Action item:
Nothing but a number belongs in the answer: how many lines of the records below contain the string "This".

** Opening Task input block **

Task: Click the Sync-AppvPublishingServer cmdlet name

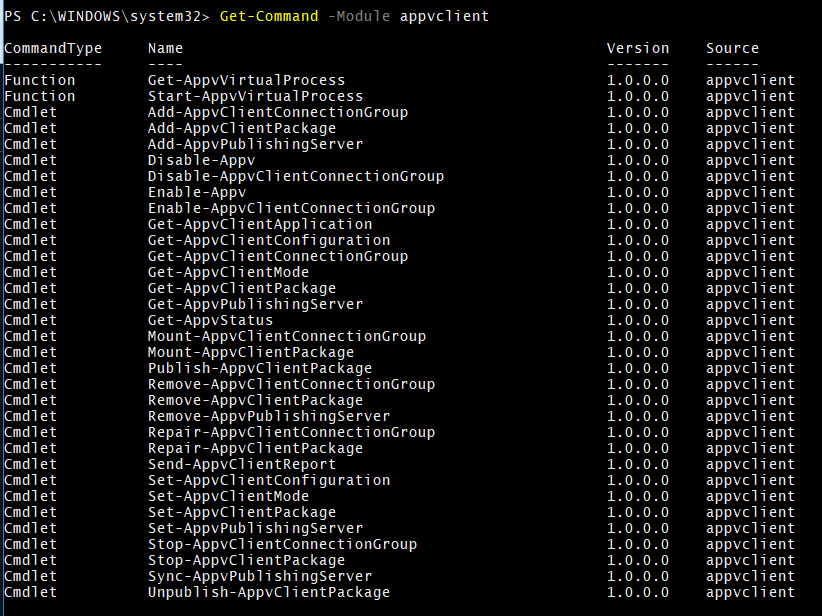Action: (259, 576)
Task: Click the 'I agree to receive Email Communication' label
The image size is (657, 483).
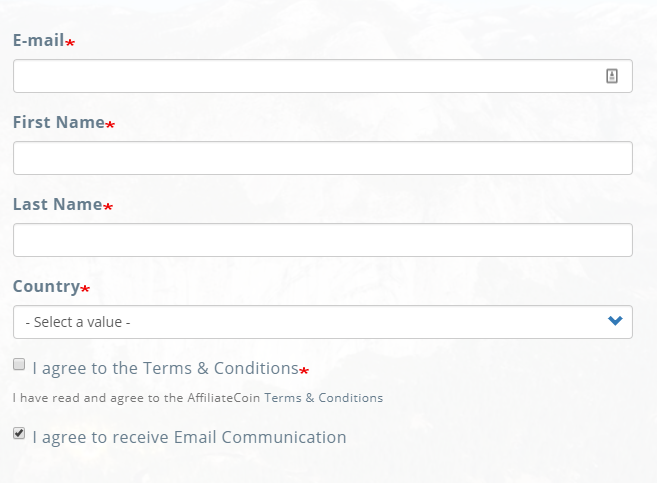Action: (189, 437)
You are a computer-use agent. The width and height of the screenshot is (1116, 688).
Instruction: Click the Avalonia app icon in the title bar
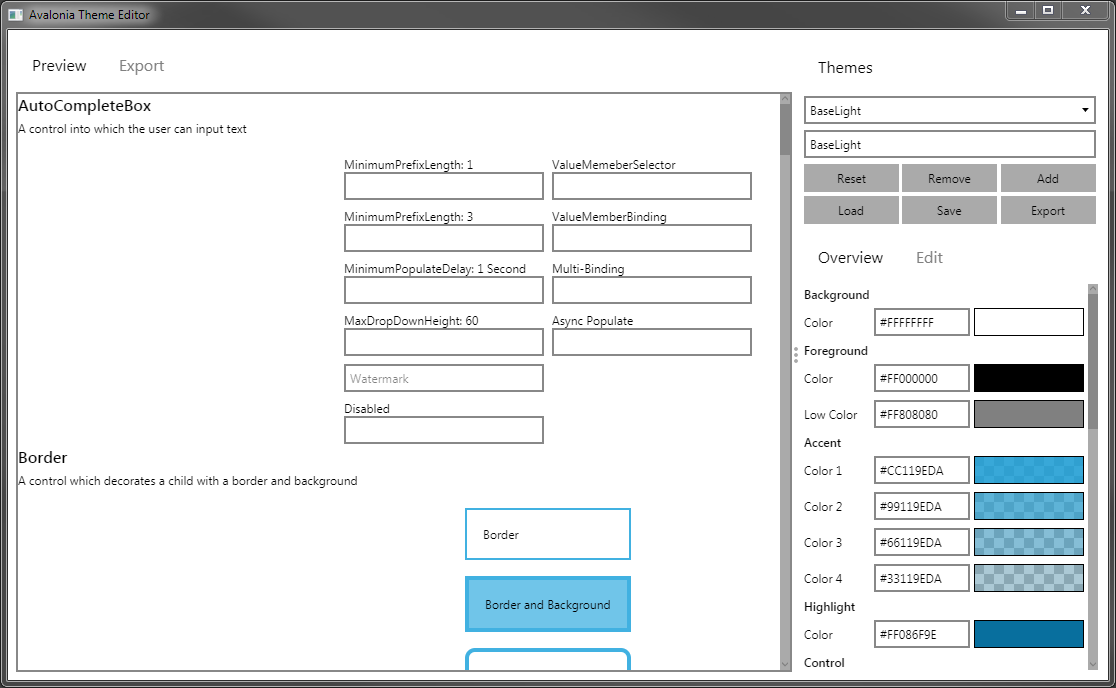[14, 14]
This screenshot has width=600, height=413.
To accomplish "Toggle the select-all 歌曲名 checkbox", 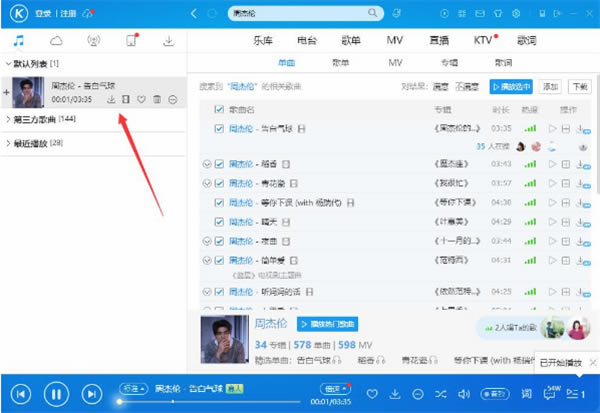I will click(x=220, y=108).
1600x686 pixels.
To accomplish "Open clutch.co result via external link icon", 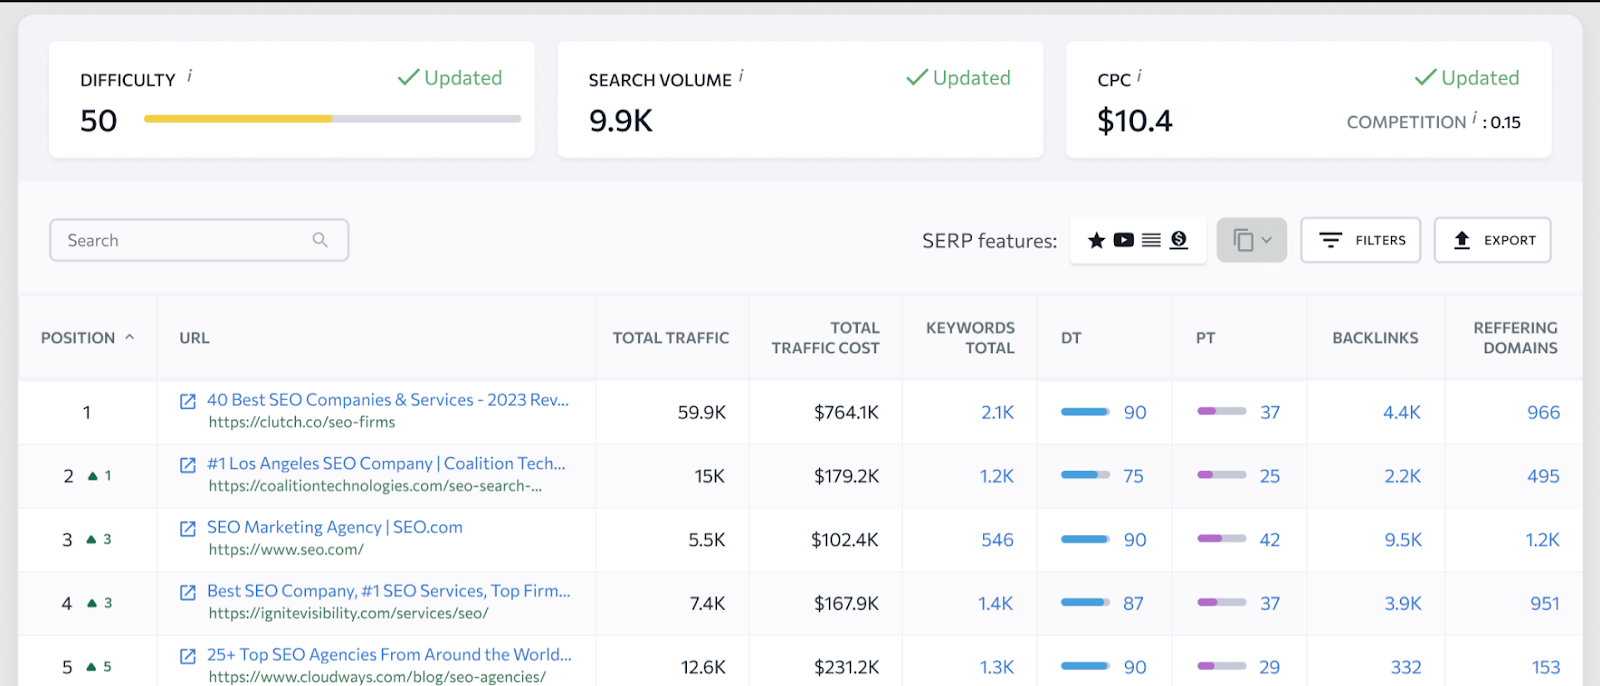I will click(x=188, y=401).
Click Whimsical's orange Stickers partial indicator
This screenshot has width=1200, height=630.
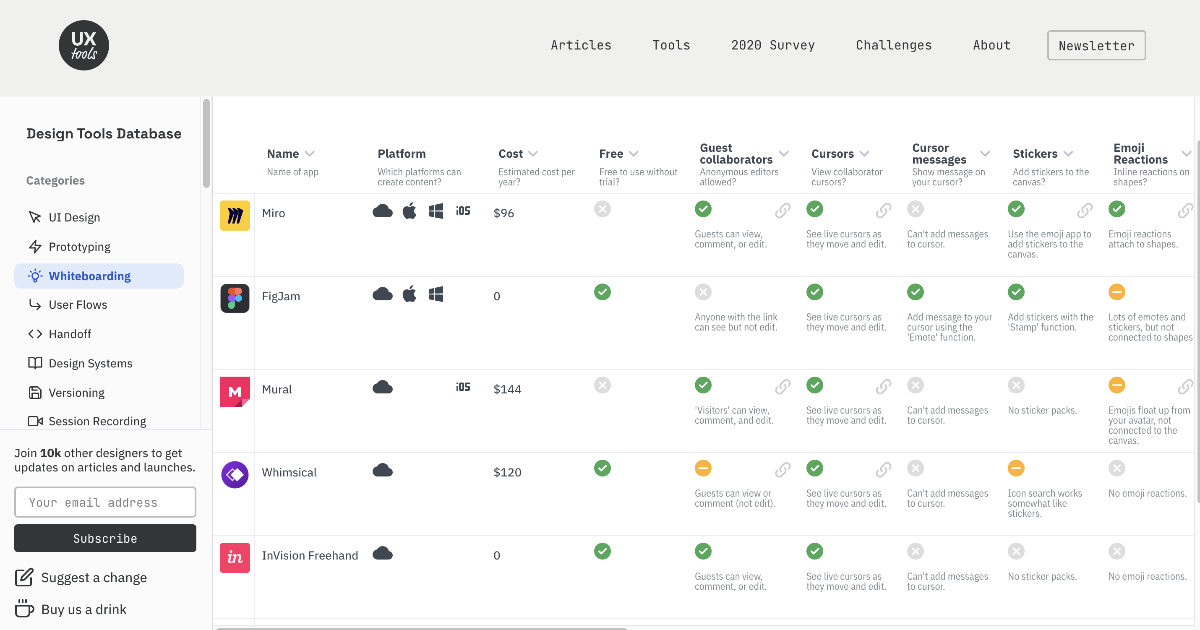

** Closing Task input block **

Your solution:
2